Inheriting the first hit
In about 5–10% of cancers, a person is born already carrying the first hit. They inherit one broken copy of a key cancer gene as a germline mutation, present in every cell of the body. This is a hereditary cancer syndrome. Such people are not born with cancer — they are born one step closer to it, because every cell already has a brake half-disabled.
This is the two-hit hypothesis from guide 3, seen from the family's side. Because the first hit is already present in every cell, a single second hit anywhere can complete the loss — which is why these syndromes bring earlier average onset, a tendency toward multiple or bilateral tumors, and a pattern that shows up across generations of a family.
BRCA and Lynch: broken repair crews
BRCA1 and BRCA2 are tumor-suppressor genes whose normal job is DNA repair — specifically, fixing dangerous double-strand breaks accurately. When a BRCA copy is inherited broken and the second copy is later lost in a breast or ovarian cell, that cell loses a careful repair crew. Damage then piles up faster, raising the chance that other cancer genes get hit too. This is why inherited BRCA mutations sharply increase the risk of breast and ovarian cancer, and some others.
Lynch syndrome tells a similar story for the colon and several other organs. The inherited mutation disables a different repair system — mismatch repair, the proofreader that fixes typos made during DNA copying. Without it, mutations accumulate throughout the genome, dramatically speeding the path to cancer. Both stories share a theme: when the repair machinery is inherited weak, the whole genome becomes less stable — the topic of guide 5.
Risk is a probability, not a verdict
This is the most important — and most reassuring — idea in this guide. Inheriting a cancer-predisposing mutation raises risk; it does not guarantee cancer. The fraction of carriers who actually develop the disease is called penetrance, and for most cancer syndromes it is well below 100%. A second hit still has to happen, in the right cell, in the right tissue. Many carriers live long lives without ever developing the cancer their gene predisposes them to.
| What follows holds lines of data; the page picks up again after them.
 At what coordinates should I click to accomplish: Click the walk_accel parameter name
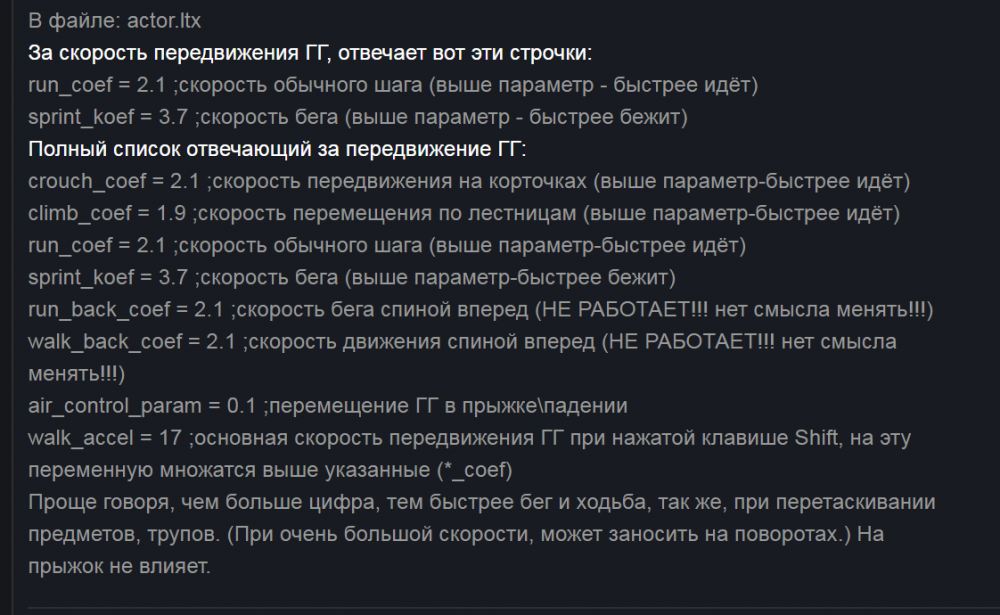(x=78, y=438)
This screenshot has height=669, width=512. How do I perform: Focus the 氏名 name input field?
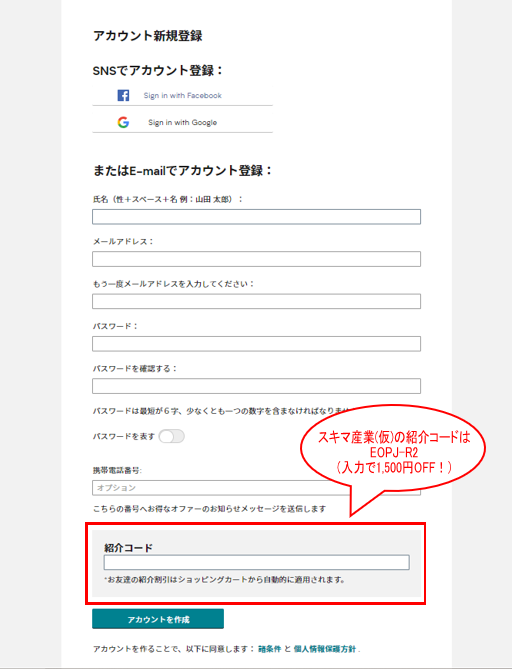coord(256,217)

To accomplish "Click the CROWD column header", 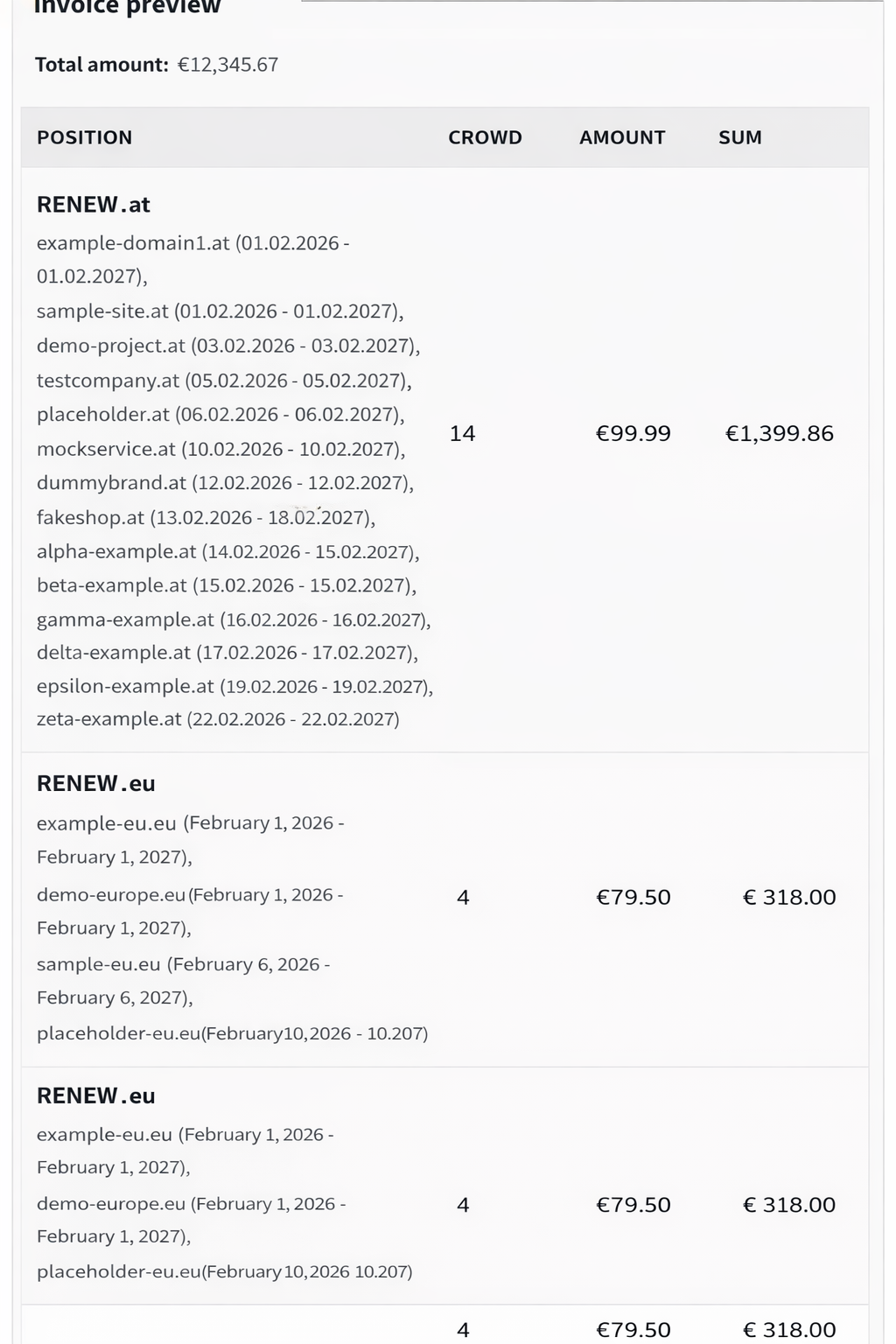I will pyautogui.click(x=485, y=137).
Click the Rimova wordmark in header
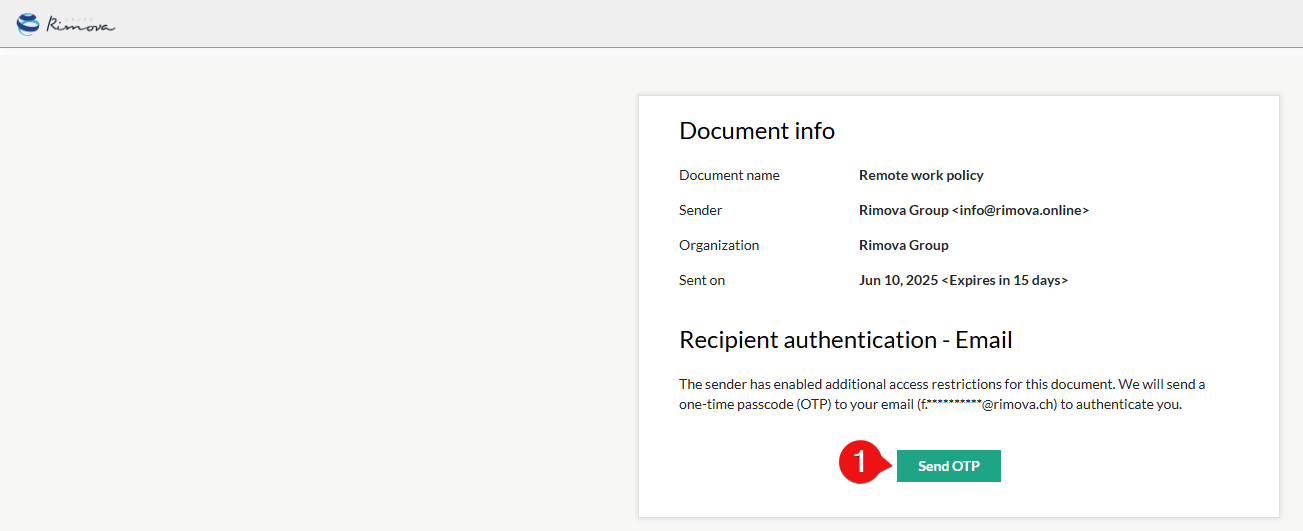1303x531 pixels. click(x=80, y=25)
Because the stakes and the emotions are high, decisions about predictive testing for these genes are not made alone. Genetic counseling helps a person understand what a result would and would not mean, weigh screening or prevention options, and consider the impact on relatives who share the same gene pool. Knowing one carries a risk variant can be empowering — earlier screening catches more cancers early — but it is a personal choice, not an obligation.